DIRECTIONS FOR THIS TASK
Filter the entries below, keeping only lines with the word "Follow".
Start of PROVIDED INFORMATION
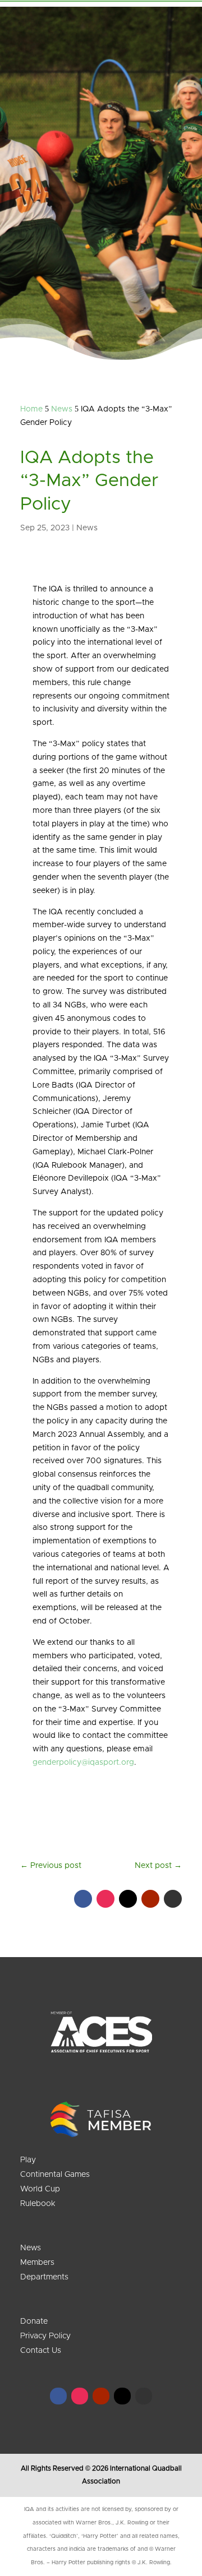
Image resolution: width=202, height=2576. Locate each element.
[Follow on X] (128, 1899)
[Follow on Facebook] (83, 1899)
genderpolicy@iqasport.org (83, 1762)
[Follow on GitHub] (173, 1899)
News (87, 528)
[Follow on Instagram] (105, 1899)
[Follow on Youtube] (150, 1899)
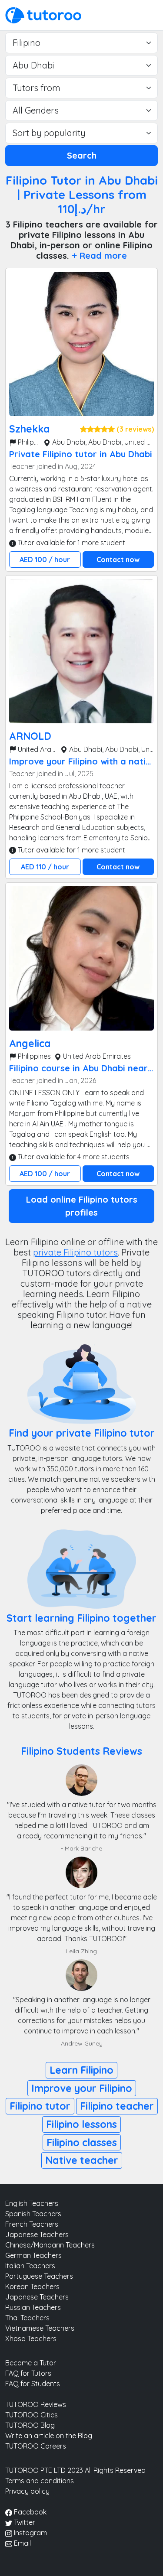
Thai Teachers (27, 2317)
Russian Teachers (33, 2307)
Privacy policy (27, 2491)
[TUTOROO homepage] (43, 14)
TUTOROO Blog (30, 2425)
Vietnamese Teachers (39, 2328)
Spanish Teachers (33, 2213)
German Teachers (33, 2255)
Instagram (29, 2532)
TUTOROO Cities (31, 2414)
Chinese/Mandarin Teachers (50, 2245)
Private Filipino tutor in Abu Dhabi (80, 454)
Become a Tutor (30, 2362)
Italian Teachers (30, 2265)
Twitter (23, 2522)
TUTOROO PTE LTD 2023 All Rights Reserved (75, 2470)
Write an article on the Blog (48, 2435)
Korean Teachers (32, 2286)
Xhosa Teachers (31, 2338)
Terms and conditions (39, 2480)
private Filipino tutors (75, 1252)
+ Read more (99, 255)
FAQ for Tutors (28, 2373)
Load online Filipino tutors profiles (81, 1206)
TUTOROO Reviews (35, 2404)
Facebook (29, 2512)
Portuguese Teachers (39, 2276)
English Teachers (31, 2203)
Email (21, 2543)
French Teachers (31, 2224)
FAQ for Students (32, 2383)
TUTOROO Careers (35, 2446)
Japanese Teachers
End of PROVIDED INFORMATION
RESULT FOR THIS EXERCISE
[Follow on X] (128, 1899)
[Follow on Facebook] (83, 1899)
[Follow on GitHub] (173, 1899)
[Follow on Instagram] (105, 1899)
[Follow on Youtube] (150, 1899)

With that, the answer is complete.